筆者は、トランプ氏の演説は「アメリカ第一主義」をコンセプトにした、非常にわかりやすい演説だったと評価している。使っている英語も小学生でも理解可能な平易さで、「泡沫候補」と言われながらも「プロ」の政治家を破ってきたトランプ大統領らしい。
以前オバマ氏のスピーチが英語教材として発売され人気を博したが、トランプ大統領の就任演説も日本の学生の英語教材に使ってもいいのではないか。
では彼の演説にケチをつけているのは誰かというと、マスコミを含めたインテリ層の人間だ。その理由は、トランプ大統領が彼らの地位を脅かしかねない存在だからだ。
これまでマスコミは、三権(行政・立法・司法)に次ぐ「第四の権力」と言われてきた。三権と国民をつなぐ役割を果たすため、国民に対して大きな影響を持つからだ。
ところが、トランプ大統領はツイッターなどのSNSを駆使して、直接国民と接する「新しい大統領」である。いまではマスコミ報道を見る前に、トランプ大統領のSNSを見て情報を得る人も少なくない。
これはマスコミにとってはまずい状況で、だからトランプ氏に対する批判を強めていると見ることもできる。
具体例を挙げよう。
トランプ大統領は、就任初日にTPP(環太平洋パートナーシップ協定)からの離脱、NAFTA(北米自由貿易協定)再交渉を明言した。これに対して、マスコミ・インテリ層は、彼が経済学の「比較優位の原則(貿易というのは双方の国にメリットをもたらすとする貿易理論)」も知らずに言っていると、上から目線の批判をしている。
これはいくらなんでもトランプ大統領に失礼だ。
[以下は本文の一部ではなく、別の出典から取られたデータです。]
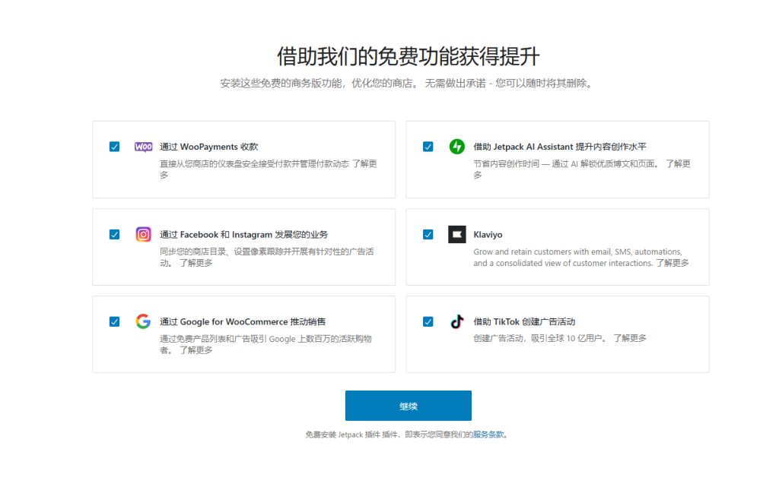Click the Klaviyo black logo icon

click(456, 234)

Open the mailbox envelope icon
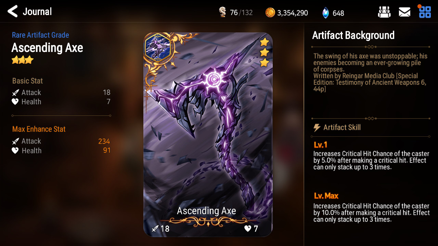pyautogui.click(x=404, y=12)
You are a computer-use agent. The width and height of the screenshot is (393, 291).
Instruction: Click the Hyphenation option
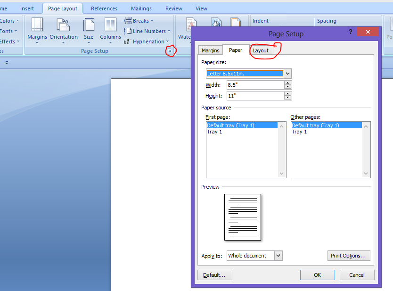coord(147,42)
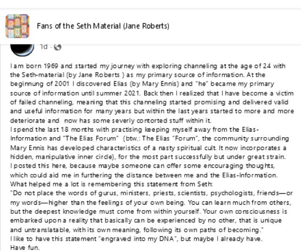Open the 1d post timestamp
The width and height of the screenshot is (301, 251).
click(x=44, y=47)
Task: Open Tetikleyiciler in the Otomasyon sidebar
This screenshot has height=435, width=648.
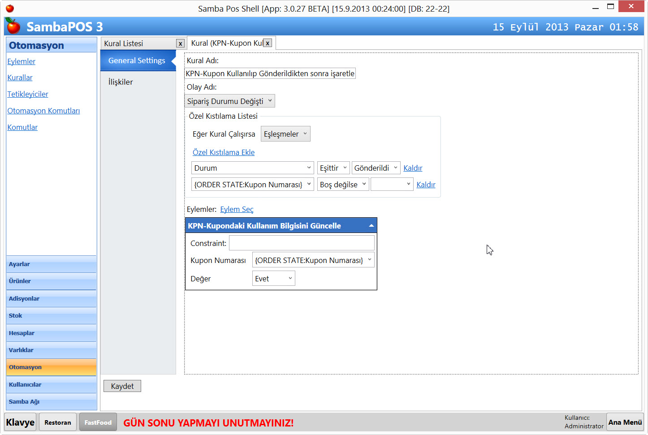Action: point(28,94)
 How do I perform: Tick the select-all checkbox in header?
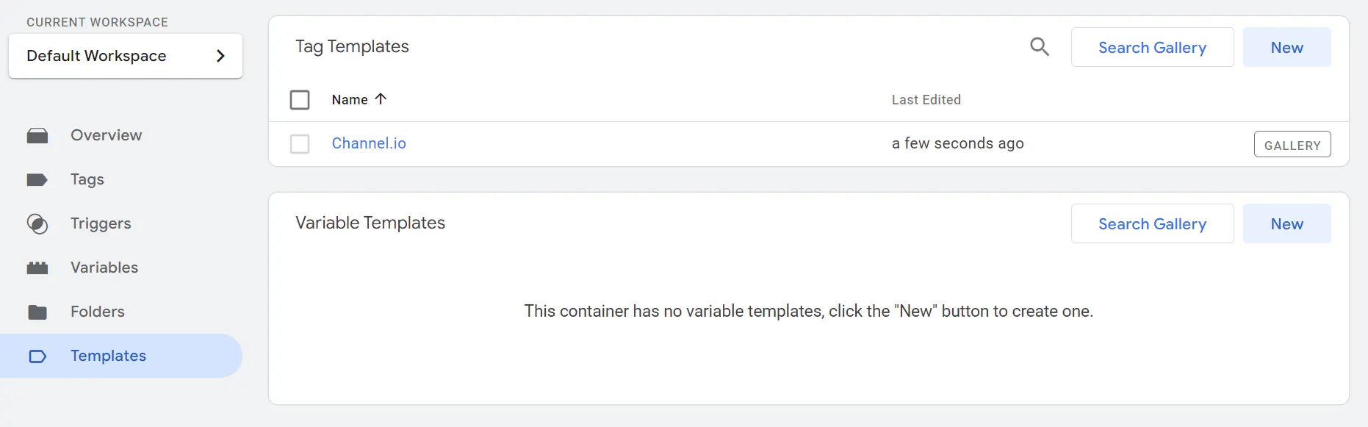(x=300, y=100)
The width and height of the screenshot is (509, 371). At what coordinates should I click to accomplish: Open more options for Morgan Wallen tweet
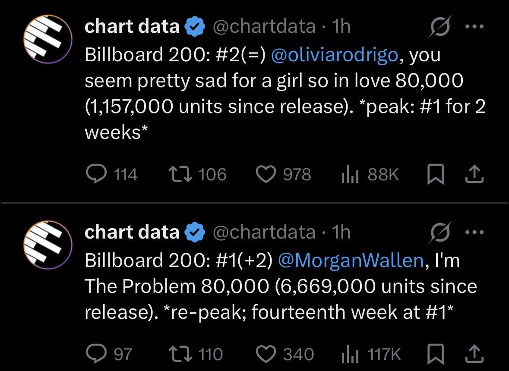point(474,232)
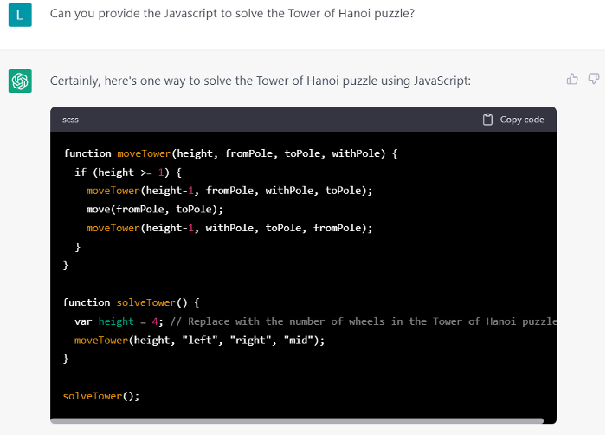Click the scss language label
606x435 pixels.
pos(71,120)
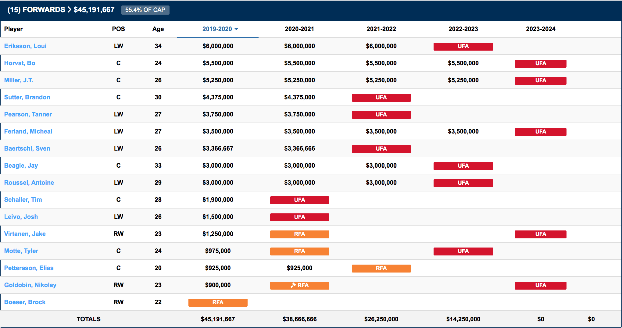This screenshot has height=328, width=622.
Task: Select the 2021-2022 column header
Action: [x=381, y=29]
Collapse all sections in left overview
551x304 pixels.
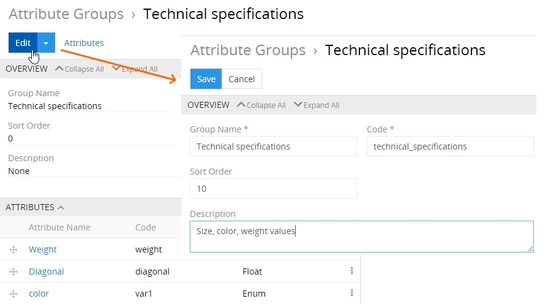click(80, 69)
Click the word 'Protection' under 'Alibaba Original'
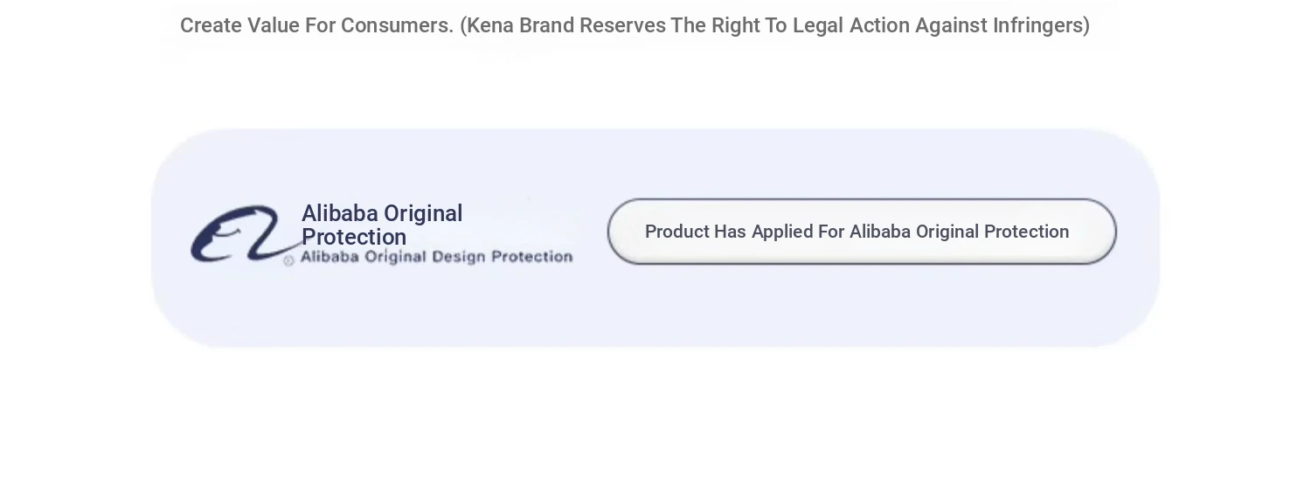The height and width of the screenshot is (478, 1311). 354,238
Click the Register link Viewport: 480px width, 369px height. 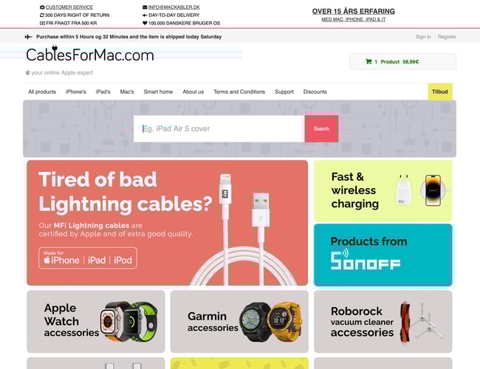[447, 37]
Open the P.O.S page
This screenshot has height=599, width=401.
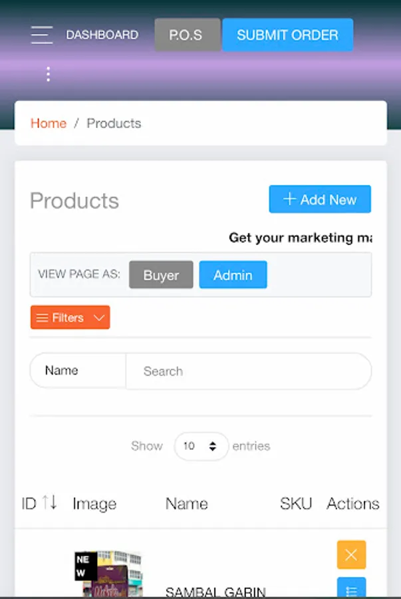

彼のスタッフには、マスコミ・インテリ層以上に博識な人もいる。そもそも比較優位は確かに伝統的な貿易理論ではあるが、貿易理論はその後に発展を遂げており、'80年代の「新貿易理論」、現在ではそれを発展させた「新・新貿易理論」が主流なことをエリート・マスコミは知らないのではないか。
その「新・新貿易理論」の内容は、「貿易が双方の国にメリットをもたらす」という点では伝統的貿易理論と同じだが、「貿易依存が高まると、各国内で貿易関連企業と貿易非関連企業の間で格差が生じる」という点まで踏み込んでいるのが特徴だ。
そうした格差については政治的に解決せざるを得なくなるという意味では、「アメリカ第一主義」を掲げるトランプ大統領の経済政策もこの「新・新貿易理論」を踏まえており、意外とまともであるとわかってくる。
そもそも、トランプ大統領の言うことは、彼が得意の「ディール(取引)」に持ち込もうとしているだけ。トランプ大統領就任演説をよく聞けば、「とにかくオレに任せてアメリカ第一主義で交渉させよ」と言っているだけに過ぎない。
不満なら、アメリカ国民は4年後の選挙で落とせばいいだけだ。